Stored data -
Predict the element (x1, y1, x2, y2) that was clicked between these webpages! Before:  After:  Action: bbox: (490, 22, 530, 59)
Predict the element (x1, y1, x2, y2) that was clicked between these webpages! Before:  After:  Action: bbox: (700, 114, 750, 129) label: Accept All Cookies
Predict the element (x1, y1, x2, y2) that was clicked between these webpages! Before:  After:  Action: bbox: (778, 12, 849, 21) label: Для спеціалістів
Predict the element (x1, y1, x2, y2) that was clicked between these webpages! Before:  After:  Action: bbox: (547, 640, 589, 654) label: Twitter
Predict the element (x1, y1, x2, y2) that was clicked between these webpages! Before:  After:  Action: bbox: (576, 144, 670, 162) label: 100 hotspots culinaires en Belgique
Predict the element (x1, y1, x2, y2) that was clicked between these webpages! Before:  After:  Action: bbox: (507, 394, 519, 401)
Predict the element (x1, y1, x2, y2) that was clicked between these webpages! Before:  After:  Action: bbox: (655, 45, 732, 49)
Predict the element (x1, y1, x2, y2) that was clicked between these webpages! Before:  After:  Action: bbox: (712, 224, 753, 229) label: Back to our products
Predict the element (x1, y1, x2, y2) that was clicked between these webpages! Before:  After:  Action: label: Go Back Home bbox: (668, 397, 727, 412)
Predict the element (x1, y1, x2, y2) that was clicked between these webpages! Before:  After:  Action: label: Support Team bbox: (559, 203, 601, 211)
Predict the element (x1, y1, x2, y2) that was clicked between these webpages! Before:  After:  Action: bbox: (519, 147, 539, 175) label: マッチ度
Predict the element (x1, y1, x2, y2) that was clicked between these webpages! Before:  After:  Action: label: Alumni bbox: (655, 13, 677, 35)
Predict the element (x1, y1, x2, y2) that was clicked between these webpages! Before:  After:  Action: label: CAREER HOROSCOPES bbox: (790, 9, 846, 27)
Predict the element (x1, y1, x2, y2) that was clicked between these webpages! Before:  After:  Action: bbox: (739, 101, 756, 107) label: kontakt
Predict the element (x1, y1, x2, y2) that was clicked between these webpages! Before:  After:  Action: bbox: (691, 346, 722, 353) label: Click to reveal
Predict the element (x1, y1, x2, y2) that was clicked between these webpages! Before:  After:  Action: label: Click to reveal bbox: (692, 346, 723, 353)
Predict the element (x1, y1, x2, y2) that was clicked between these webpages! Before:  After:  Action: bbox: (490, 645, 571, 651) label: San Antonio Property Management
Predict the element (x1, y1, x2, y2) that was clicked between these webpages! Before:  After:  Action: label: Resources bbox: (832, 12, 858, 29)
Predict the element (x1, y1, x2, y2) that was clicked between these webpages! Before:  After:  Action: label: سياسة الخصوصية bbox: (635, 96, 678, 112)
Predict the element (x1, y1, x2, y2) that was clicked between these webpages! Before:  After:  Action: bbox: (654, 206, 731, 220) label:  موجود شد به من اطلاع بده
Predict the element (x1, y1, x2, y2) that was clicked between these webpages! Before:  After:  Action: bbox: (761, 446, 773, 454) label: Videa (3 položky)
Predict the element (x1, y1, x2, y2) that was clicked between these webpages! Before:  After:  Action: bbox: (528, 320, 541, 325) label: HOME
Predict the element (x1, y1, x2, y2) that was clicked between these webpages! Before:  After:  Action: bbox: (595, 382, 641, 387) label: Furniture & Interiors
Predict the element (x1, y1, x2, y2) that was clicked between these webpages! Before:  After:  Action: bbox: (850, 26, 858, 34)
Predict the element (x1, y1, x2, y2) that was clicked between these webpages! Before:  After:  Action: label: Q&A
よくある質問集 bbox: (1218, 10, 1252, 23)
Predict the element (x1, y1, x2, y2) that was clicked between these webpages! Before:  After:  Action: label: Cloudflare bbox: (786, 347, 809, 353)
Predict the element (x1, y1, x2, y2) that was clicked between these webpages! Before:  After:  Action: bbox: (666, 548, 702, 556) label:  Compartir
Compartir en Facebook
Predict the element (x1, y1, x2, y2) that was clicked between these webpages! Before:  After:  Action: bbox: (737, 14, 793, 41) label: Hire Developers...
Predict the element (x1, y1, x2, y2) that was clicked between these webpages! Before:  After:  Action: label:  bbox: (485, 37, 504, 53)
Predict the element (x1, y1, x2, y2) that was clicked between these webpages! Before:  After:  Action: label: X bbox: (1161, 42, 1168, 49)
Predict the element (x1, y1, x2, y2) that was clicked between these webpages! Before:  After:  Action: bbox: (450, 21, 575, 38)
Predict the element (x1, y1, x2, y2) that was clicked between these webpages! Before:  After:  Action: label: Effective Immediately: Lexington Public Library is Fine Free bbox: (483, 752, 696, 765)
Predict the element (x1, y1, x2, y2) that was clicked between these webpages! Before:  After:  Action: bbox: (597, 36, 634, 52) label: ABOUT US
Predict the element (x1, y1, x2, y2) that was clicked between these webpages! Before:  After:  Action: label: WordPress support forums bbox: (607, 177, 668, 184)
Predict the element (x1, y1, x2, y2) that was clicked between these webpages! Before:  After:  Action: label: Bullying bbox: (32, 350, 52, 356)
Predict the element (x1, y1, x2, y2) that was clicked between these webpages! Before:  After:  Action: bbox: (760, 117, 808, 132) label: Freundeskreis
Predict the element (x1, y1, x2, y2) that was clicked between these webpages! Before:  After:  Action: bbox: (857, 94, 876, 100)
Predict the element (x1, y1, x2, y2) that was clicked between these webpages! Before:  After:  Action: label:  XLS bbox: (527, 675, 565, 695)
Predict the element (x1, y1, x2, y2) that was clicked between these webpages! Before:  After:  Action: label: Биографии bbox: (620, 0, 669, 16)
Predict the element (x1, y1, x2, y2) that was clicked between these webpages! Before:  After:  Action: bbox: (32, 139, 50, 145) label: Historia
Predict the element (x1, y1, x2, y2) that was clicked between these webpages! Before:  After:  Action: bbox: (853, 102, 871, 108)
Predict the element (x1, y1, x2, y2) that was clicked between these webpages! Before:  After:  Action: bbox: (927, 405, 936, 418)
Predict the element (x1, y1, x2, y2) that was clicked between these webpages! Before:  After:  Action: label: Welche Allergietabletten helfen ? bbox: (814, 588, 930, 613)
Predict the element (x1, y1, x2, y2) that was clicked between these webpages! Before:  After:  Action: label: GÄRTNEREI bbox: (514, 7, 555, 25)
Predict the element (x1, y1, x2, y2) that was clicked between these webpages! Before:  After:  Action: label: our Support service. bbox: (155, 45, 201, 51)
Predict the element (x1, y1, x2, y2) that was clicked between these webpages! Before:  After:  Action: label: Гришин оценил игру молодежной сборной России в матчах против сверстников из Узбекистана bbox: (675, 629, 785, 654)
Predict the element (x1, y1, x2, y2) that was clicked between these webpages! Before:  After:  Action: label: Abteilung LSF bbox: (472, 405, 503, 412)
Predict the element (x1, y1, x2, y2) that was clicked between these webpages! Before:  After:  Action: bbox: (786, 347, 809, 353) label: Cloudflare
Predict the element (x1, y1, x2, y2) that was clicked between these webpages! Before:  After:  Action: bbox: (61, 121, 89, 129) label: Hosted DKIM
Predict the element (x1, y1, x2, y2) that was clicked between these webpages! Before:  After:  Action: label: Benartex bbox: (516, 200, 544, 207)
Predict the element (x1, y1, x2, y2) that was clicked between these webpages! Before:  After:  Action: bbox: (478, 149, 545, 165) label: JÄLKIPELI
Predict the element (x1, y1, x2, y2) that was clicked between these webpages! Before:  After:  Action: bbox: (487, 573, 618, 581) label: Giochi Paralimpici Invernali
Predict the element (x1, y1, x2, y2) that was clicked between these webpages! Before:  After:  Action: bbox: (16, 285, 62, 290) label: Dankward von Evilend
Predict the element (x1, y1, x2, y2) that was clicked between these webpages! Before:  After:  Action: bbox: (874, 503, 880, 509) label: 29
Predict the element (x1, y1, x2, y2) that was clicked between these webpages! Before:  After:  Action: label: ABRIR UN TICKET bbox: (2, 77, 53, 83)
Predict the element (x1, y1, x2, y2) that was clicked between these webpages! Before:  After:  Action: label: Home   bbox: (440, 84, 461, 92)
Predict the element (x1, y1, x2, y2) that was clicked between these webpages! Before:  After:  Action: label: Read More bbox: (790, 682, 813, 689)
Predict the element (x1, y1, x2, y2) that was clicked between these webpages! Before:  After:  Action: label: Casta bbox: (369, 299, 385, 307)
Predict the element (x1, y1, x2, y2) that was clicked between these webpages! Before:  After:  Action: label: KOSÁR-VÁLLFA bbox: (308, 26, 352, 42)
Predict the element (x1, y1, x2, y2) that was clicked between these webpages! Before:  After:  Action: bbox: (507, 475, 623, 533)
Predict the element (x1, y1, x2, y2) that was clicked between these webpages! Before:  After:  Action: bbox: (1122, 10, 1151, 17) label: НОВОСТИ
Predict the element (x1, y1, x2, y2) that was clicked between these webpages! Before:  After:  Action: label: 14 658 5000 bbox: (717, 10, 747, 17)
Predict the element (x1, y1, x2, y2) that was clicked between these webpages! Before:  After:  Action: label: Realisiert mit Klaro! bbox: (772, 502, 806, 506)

What needs to be done -
Count the lines in the material above that contain the string "Cloudflare", and reply with that number alone.

Result of the exercise -
2